Tras un momento, los hombres se retiraron. La conversación había sido aparentemente amistosa, y, mientras Hansen se acercaba a las cervezas frías, Stephanie se acercó a uno de los asistentes, habló con él un momento, y luego abandonó la sala por una puerta lateral.
Malone se fue directamente hacia el mismo asistente, Gregos, un delgado danés al que conocía bien.
– Cotton, encantado de verle.
– Siempre al acecho de una ganga.
Gregos sonrió.
– Difícilmente las encontrará aquí.
– Parece como si el último artículo hubiera causado una conmoción.
– Yo pensé que alcanzaría las quinientas coronas. Pero ¿Cincuenta mil? Asombroso.
– ¿Alguna idea de por qué?
Gregos movió negativamente la cabeza.
– No consigo entenderlo.
Malone señaló con la cabeza la puerta lateral.
– La mujer con la que estaba usted hablando hace un momento, ¿adónde ha ido?
El asistente le lanzó una mirada de complicidad.

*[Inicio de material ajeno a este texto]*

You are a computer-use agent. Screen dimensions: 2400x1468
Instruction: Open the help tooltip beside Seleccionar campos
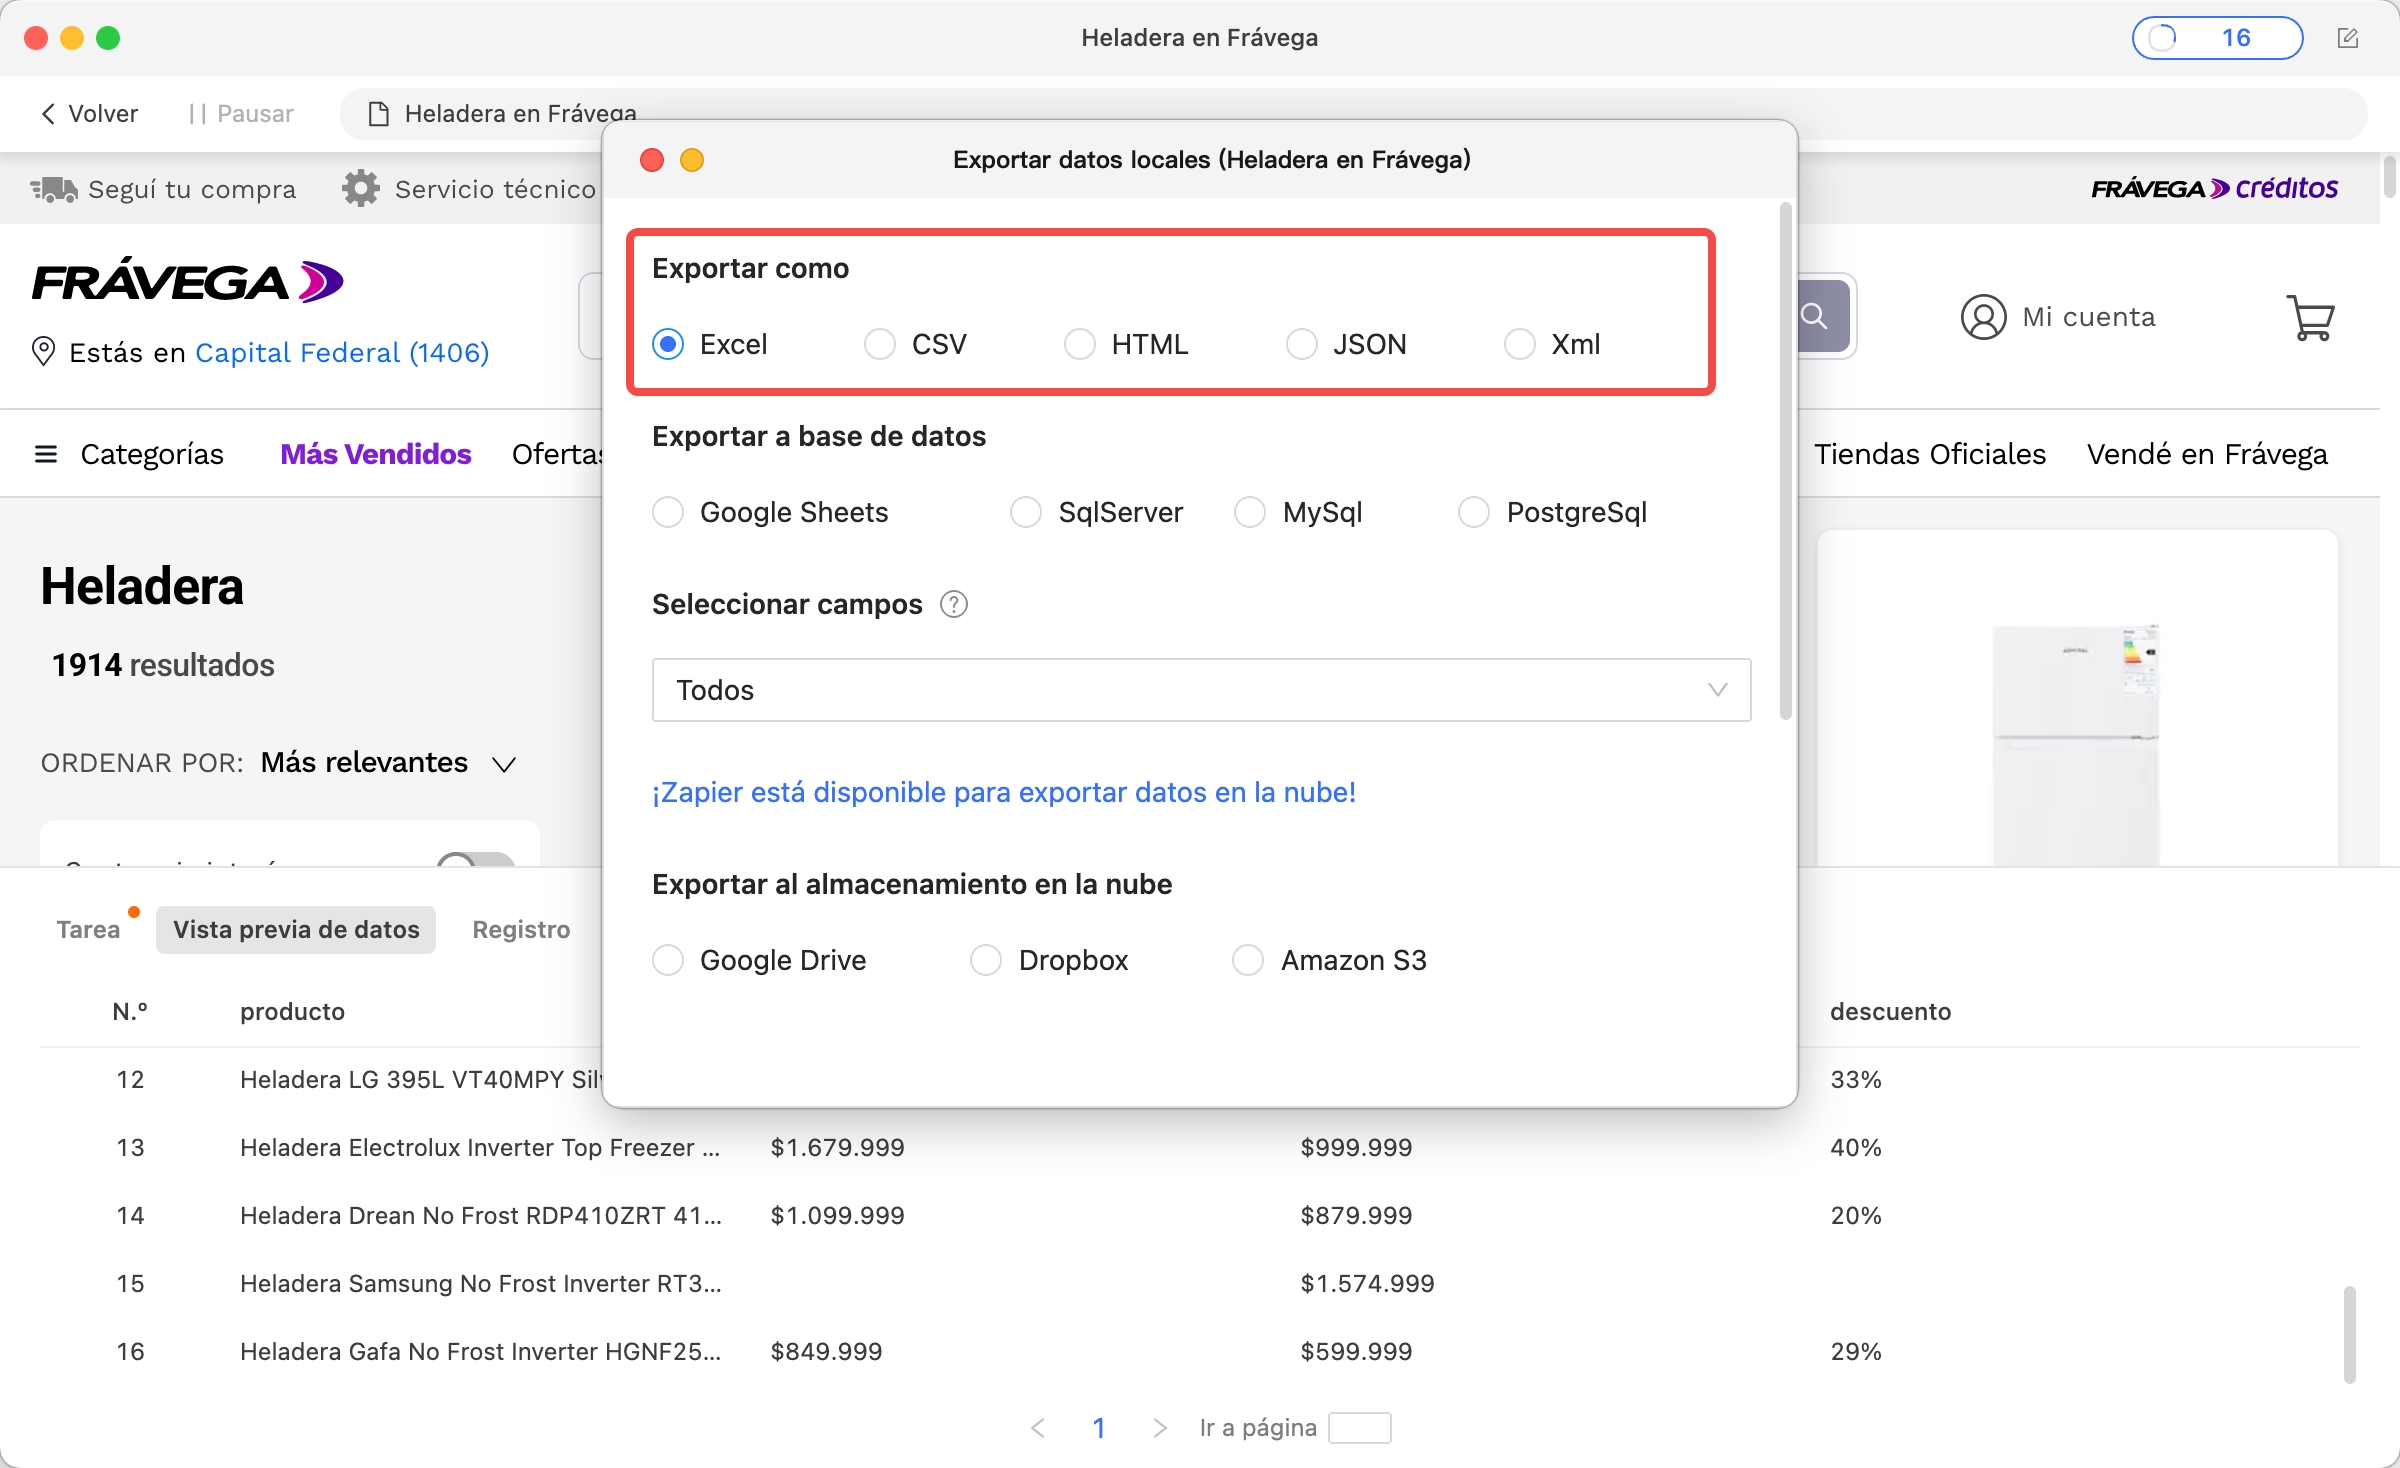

– ¿Está interesado en ella?
– No de esa manera. Pero sí estoy interesado.
Malone había sido un cliente predilecto de la casa de subastas desde que unos meses atrás ayudó a encontrar a un vendedor irregular que había ofrecido tres volúmenes de Jane Eyre, edición de 1847, que resultaron ser robados. Cuando la policía confiscó los libros al nuevo comprador, la casa de subastas tuvo que devolver hasta la última corona, pero el vendedor había ya ingresado el cheque de la casa. Como un favor, Malone encontró al hombre en Inglaterra y recuperó el dinero. Con todo ello, Malone hizo algunos agradecidos amigos en su nuevo hogar.